Farmers and peat diggers had found plenty of old objects long before 1859, especially in what we now call Thorsbjerk, but also in Nydam and many other places in the general area. Some people, like one Jaspersen, collected these things, and Engelhardt run across the "Jaspersen" collection when he got a job as a high School teacher in Flensburg. The custom of the times was to exhibit such things in schools. The Jaspersen collection still exists in parts (now in the Copenhagen museum); here is one case showing swords among other things:
|Conradt obtained his teaching position because the Danish had just won the "1st Schleswig war" (1848 - 1850) and had taken over parts of what is now the German state of Schleswig-Holstein where I live. They kicked out teachers and others who had sympathized with the German side. This opened up positions, and Engelhardt found himself to be the youngest teacher in the Flensburg Gymnasium.|
|He was also charged with
the responsibility to organize the (Jaspersen) artifact collection already
there, and that's what he did. He needed money and submitted a proposal to the
ministry in charge, asking for a yearly budget. After a long wait it was
finally granted, sort of. He got only half of what he asked for, and only for
one year. Some things never change, it appears.
He induced other collectors to donate their treasures (in exchange for a nice title, perhaps), and started a bit of digging on his own. He was successful and eventually, since objects made from precious metals were found, caused a veritable "gold rush" among the local farmers, peat diggers and land owners. Serious money and fame seemed to be around the corner, ensuring nobility interest. Some chaos ensued accordingly, but the number of objects found (mostly without proper records) increased dramatically.
| In 1858 Engelhardt
started serious digging in nearby
Thorsbjerg. He found many
interesting artifacts, including a "silver" face mask, but no iron since
the acidic environment there has left nothing.

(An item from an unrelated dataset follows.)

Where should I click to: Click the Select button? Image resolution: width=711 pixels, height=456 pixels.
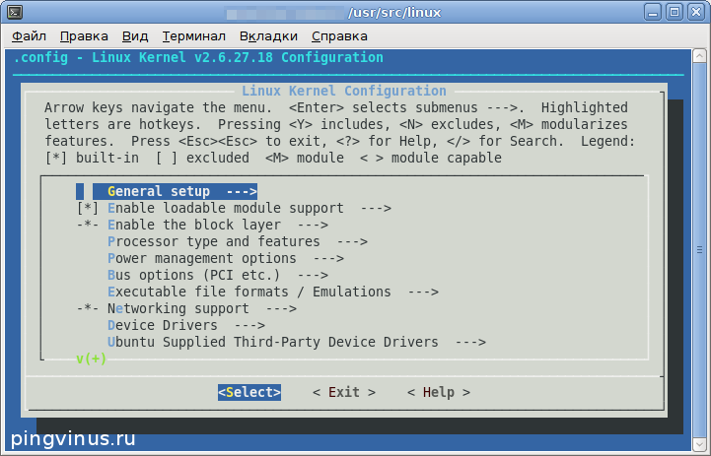pyautogui.click(x=249, y=392)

A year later in 1859 he finally commenced digging in Nydam where he not only found well preserved iron artifacts but a whole big oaken boat (that was eventually destroyed in one of the many wars since then). Finding preserved old wood was a sensation and fame descended on Engelhardt. Nydam has yielded much more treasures since then, including another big boat; see below.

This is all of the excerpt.